Effective immediately, I am stepping down as the Head Baseball Coach at Olmsted Falls High School.

This was a very tough decision to make, and it was my decision alone. I would like to thank our Athletic Director, Rob Coxon, all of my assistant coaches, my family, and most of all, my players for making the past 17 years a ride I will cherish forever.

I am a firm believer that if you are going to do something, you need to commit to it 100%. This year, for the first time, I really felt that I was no longer able to do that.

I’ve had opportunities to leave OFHS for schools that some may feel were better opportunities, but I  never once considered it because, to me, Olmsted Falls is the greatest school district in the world.

There’s only one team that I would ever leave OFHS to coach, and that’s my team at home, which has a starting lineup of my wife April, my daughters Brooke (9), Grace (8), and our rookie son Luke (2). They are the most important team that I will ever coach, and I don’t want to miss any more time with them.

I know that this is not the end of my coaching career, but it definitely will be put on hold until they’re older.

I have not known what a spring/summer without baseball is like since I was 7 years old.

At age 8, I began my playing career for the Pirates in the Berea Baseball Association. This was the start of my baseball odyssey, and there has never been a game that had captured my heart and passion in the way baseball has.

I went on to play through high school, and immediately began my head coaching career at the young age of 18, where I coached my alma mater’s high school summer team for the next four years.

Upon graduating from college, I was fortunate enough to be hired by Olmsted Falls as a 7th grade teacher. I was also given the opportunity to coach football and baseball.

For the next 9 years I was fortunate enough to learn from Hall of Famer Dick Szalay, until taking over the program as head coach in 2010.

The 2010 baseball season was magical. We started the year off in South Carolina going 4-0 and winning the Bluffton BATR-UP tournament against some very good teams.

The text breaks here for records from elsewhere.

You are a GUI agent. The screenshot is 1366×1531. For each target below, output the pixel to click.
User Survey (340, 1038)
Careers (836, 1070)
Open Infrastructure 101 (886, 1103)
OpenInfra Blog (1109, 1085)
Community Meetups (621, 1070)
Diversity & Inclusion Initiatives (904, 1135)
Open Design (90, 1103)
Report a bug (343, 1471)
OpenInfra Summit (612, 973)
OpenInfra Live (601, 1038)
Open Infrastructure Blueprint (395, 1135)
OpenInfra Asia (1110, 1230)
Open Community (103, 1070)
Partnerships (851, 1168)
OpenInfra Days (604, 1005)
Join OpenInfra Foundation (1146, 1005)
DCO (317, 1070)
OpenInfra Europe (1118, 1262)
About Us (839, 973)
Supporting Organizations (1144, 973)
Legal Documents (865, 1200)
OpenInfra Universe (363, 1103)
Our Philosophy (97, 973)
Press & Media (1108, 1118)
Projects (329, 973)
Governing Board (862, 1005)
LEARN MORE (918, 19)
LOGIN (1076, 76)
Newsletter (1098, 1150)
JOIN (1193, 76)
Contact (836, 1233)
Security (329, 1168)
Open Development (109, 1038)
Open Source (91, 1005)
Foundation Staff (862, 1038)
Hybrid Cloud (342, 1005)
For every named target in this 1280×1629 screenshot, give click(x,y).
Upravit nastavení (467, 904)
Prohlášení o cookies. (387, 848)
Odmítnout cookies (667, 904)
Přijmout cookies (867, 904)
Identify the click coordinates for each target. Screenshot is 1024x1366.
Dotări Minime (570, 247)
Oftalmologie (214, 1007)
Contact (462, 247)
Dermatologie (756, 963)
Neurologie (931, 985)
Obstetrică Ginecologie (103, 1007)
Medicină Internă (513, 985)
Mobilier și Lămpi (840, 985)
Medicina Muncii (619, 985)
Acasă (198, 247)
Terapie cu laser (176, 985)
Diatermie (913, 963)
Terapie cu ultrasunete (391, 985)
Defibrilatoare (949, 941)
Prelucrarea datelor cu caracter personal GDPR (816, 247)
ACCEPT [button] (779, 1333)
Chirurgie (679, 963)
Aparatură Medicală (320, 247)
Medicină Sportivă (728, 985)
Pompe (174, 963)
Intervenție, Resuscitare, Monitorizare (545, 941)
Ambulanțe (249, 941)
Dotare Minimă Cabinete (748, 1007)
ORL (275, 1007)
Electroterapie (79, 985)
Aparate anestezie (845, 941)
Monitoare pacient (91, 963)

Unfortunately, we didn’t have enough pitching to compete in the brutal SWC, and finished 3-11 in the conference.

We averaged 7 runs a game, and started to turn late inning losses into an art-form. Thankfully, our team knew we would have a second chance in the postseason.

Boy, did we make the most of it.

We made national news headlines as the under .500 team that knocked off powerhouses St. Ignatius, Strongsville, and Perrysburg on our way to the school’s first ever State Final Four, before losing to eventual State Champ St. Ed’s.

The next year we battled to finish 13-13, and fell to St. Ignatius in the District Tournament.

The next few years were tough, and it wasn’t until 2014 that we really started to compete again.

While we never won the SWC in my 8 years as head coach, we definitely established ourselves as one of the better programs in NE Ohio.

We played a brutal schedule, year in and year out, never shying away from the best teams in the area.

We started the Cure Tay-Sachs Classic in 2011, and went on to raise over $20,000 over 5 years. At one point we had 24 teams competing in it.

I’ve always said that Olmsted Falls baseball is bigger than any one player, and certainly bigger than any coach. Whoever takes over is going to inherit possibly the most talented team that has ever been at OFHS, and that made this decision so much tougher. However, even knowing that, it is time for me to step down and focus on my family.

I know that some of my players will feel abandoned, but I can assure you that is not the case. I will continue to help the players that I have been get recruited and will be there to help the transition to whoever is lucky enough to get to coach them.

To my former captains and players, we will continue our tradition of summer and winter get togethers, and I have loved watching all of you grow up into the fine young men you are today.

Thank you again to everyone who made the past 17 years as a baseball coach at Olmsted Falls High School so memorable.